**Given records**.
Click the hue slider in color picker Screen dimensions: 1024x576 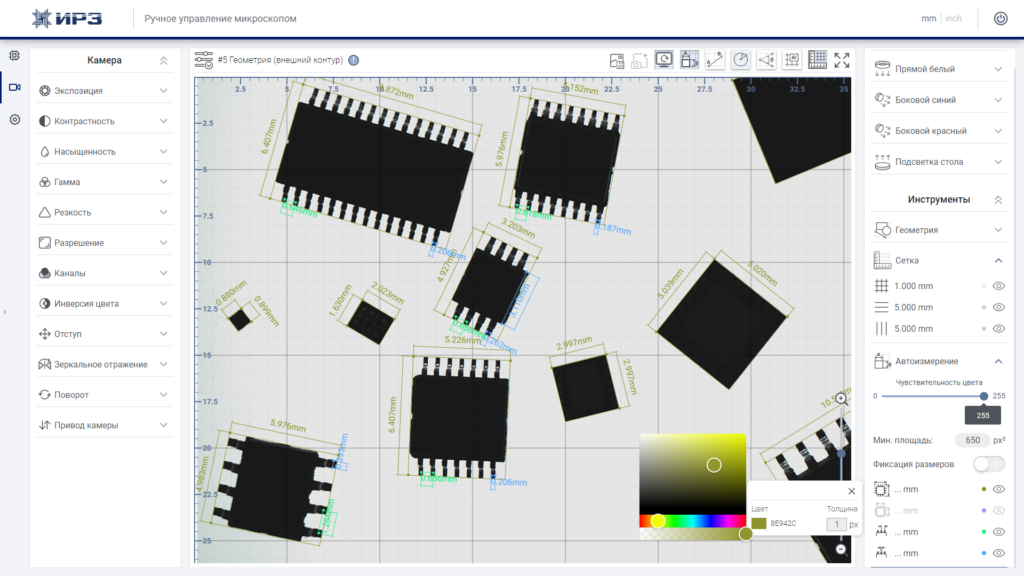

==

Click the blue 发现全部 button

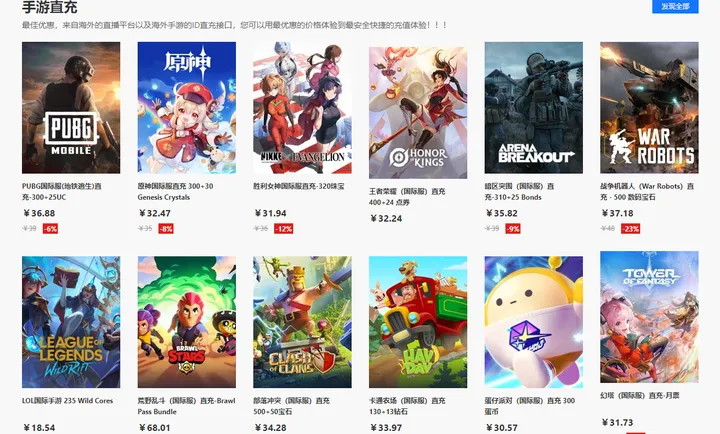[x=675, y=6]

* * *

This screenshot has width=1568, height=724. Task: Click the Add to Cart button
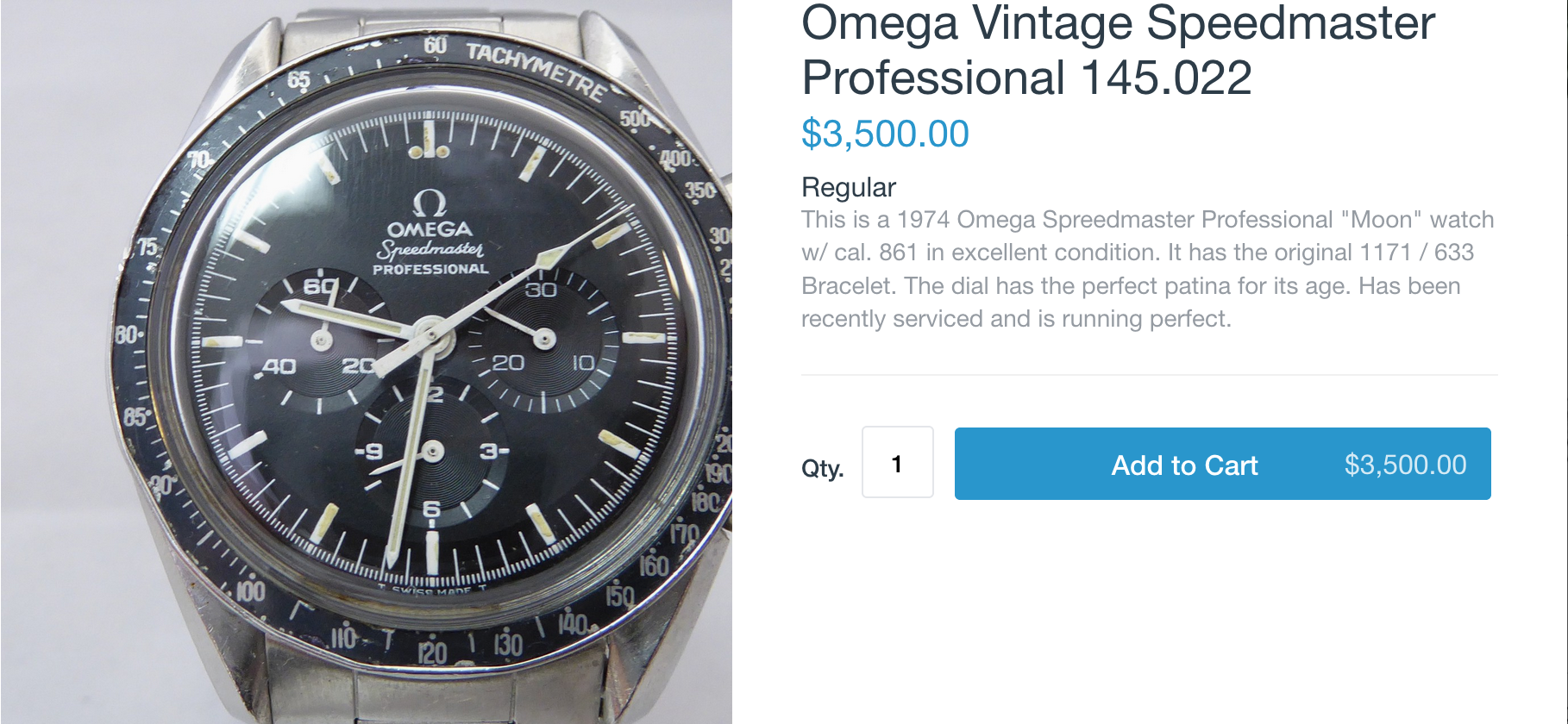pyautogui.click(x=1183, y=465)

**What this task involves**. Print the data between the lines holding "This screenshot has" and "pyautogui.click(x=1183, y=465)", inclusive, without the pictures.

**Solution for this exercise**.
This screenshot has width=1568, height=724. Task: Click the Add to Cart button
pyautogui.click(x=1183, y=465)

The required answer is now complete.